Vorliegender Text
******

Sonja Burgemeister im Interview
Pferde, sie spielten auch in Sonja Burgemeisters Leben schon sehr früh eine wichtige Rolle. Bereits im Kindesalter begann sie ganz klassisch mit dem Reiten in der Reitschule. Wie es auch heute noch vielfach üblich ist, lernte sie in verschiedenen Reitställen, wie Pferde ausgebildet werden, wie sie in Form gebracht werden und wie sie zu funktionieren haben. Dies änderte sich erst, als sie in einen privaten Reitstall wechselte.
Hier lernte Sonja, dass es auch andere Möglichkeiten gibt, Pferde auszubilden. Sie beschäftigte sich intensiv mit Natural Horsemanship nach Parelli und den Büchern von Mark Rashid. Erfolgreich wandte sie dies bei ihrem ersten eigenen Pferd an, indem sie das klassische Reiten mit dem Natural Horsemanship verband. Dennoch hatte Sonja das Gefühl, dass viele Fragen offen blieben und etwas fehlte. Erst mit ihrem neuen Pferd Nero sollte sich dann alles ändern.
Dieses Pferd zeigte Sonja ganz klar, dass es nicht einfach funktionieren würde und brachte sie immer wieder an ihre Grenzen. Da herkömmliche Ausbildungsmethoden keinen Erfolg brachten, suchte sie nach alternativen Möglichkeiten und fand den Weg zur akademischen Reitkunst nach Bent Branderup. Hier erhielt Sonja zumindest erste zufriedenstellende Antworten auf viele ihrer Fragen. Ein Ende ihre Reise war dies aber noch nicht, denn Nero zeigte ihr immer noch deutlich, dass ihm dieser recht kontrollierte Weg nicht gefiel.

******

Erfasste Daten

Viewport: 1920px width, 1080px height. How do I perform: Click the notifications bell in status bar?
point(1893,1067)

******

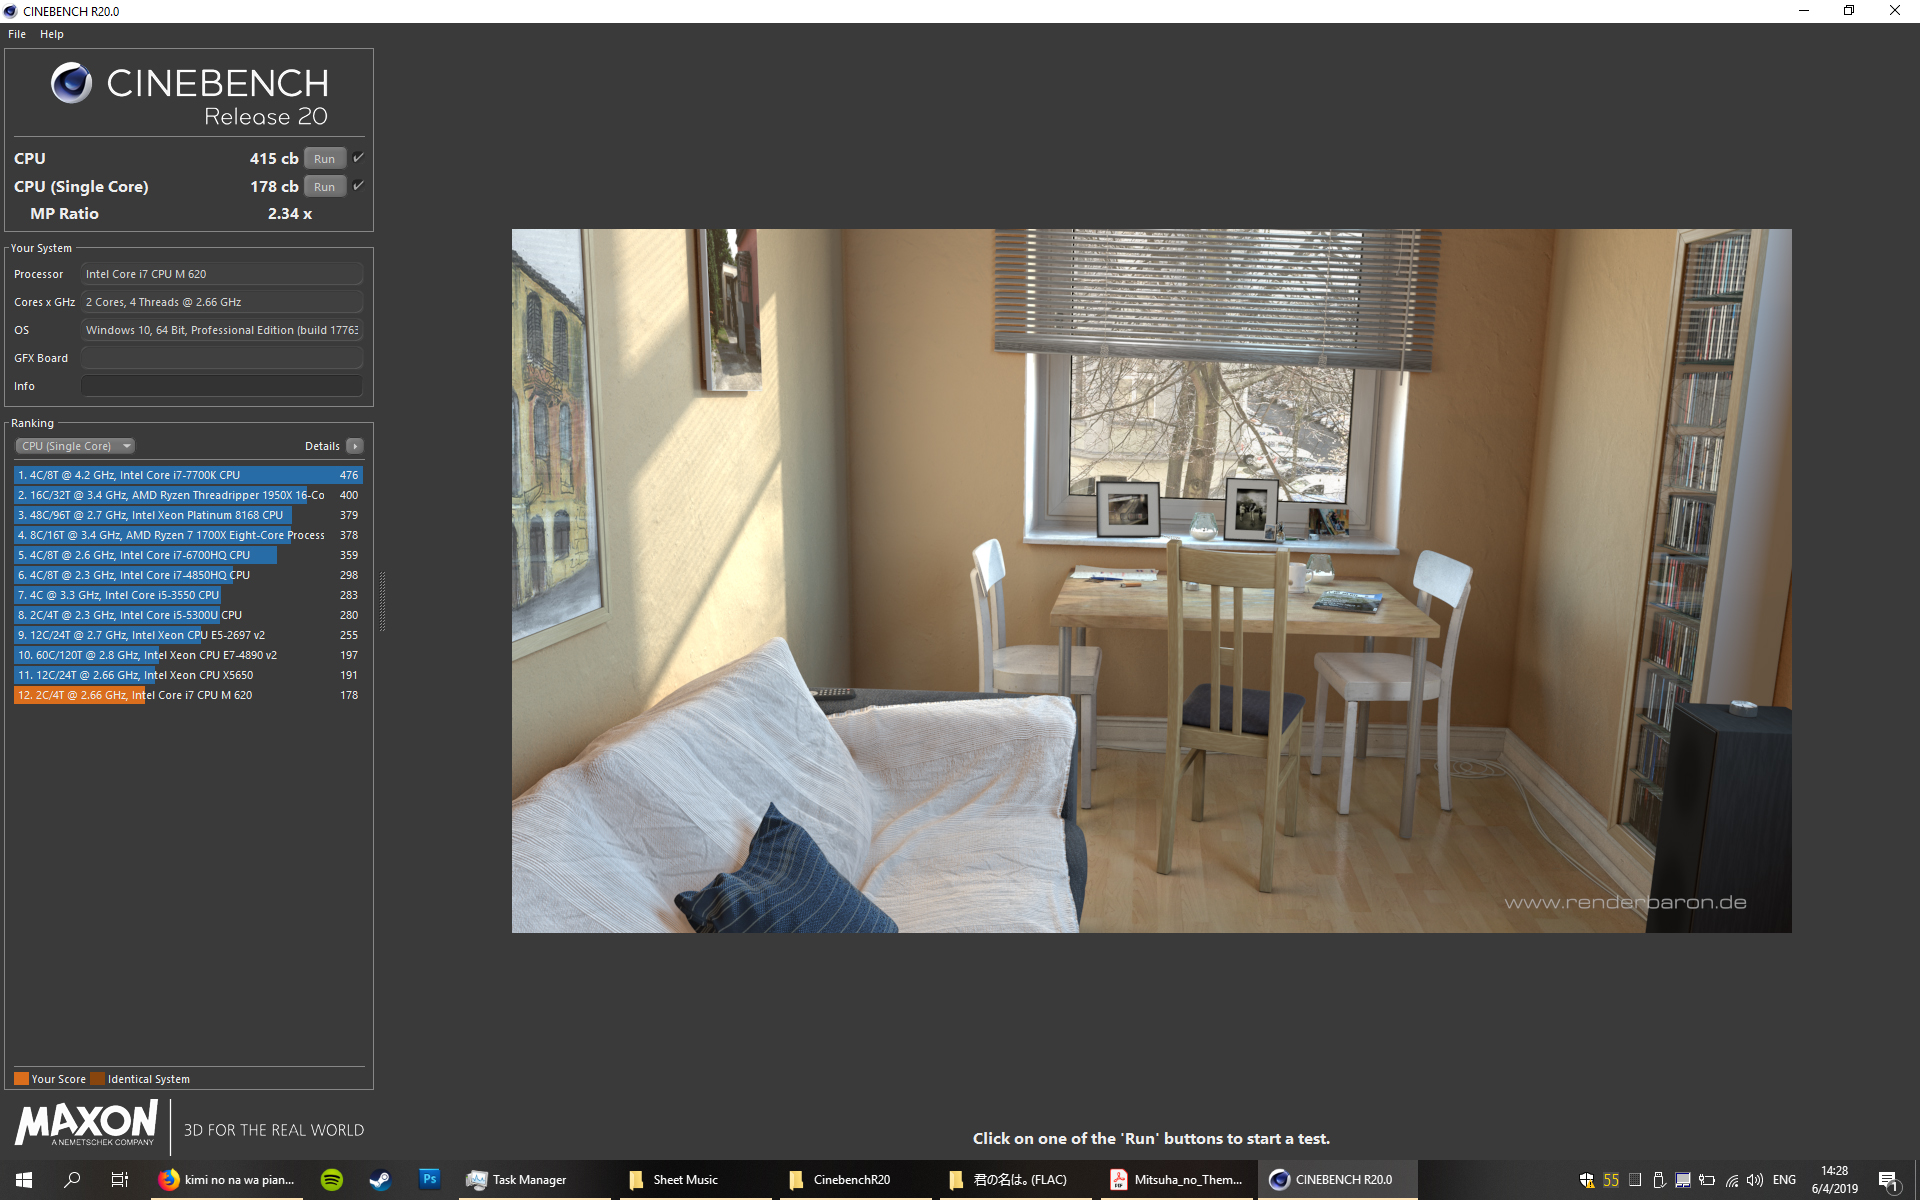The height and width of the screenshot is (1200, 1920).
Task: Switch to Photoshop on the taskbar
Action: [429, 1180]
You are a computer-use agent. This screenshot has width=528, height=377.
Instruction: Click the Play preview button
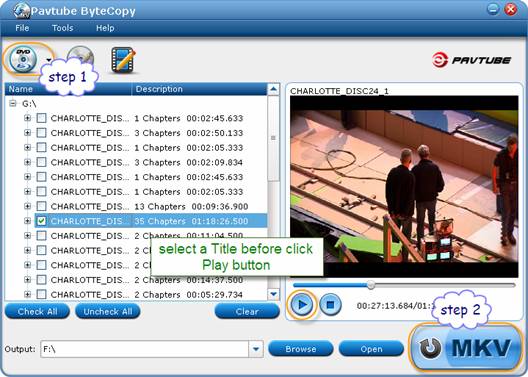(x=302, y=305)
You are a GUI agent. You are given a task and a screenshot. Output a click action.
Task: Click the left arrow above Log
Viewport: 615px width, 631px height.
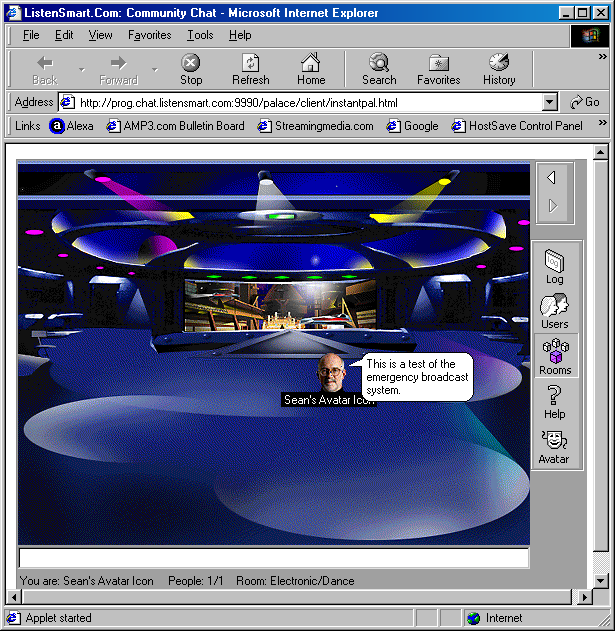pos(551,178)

******

Schreib aus dem Text über Sonja Burgemeister den Abschnitt wortgetreu ab, der mit den Worten „Sonja Burgemeister im“ beginnt und mit „privaten Reitstall wechselte.“ endet. Das Material stammt aus einer anderen Quelle als der Text.

Lösung
Sonja Burgemeister im Interview
Pferde, sie spielten auch in Sonja Burgemeisters Leben schon sehr früh eine wichtige Rolle. Bereits im Kindesalter begann sie ganz klassisch mit dem Reiten in der Reitschule. Wie es auch heute noch vielfach üblich ist, lernte sie in verschiedenen Reitställen, wie Pferde ausgebildet werden, wie sie in Form gebracht werden und wie sie zu funktionieren haben. Dies änderte sich erst, als sie in einen privaten Reitstall wechselte.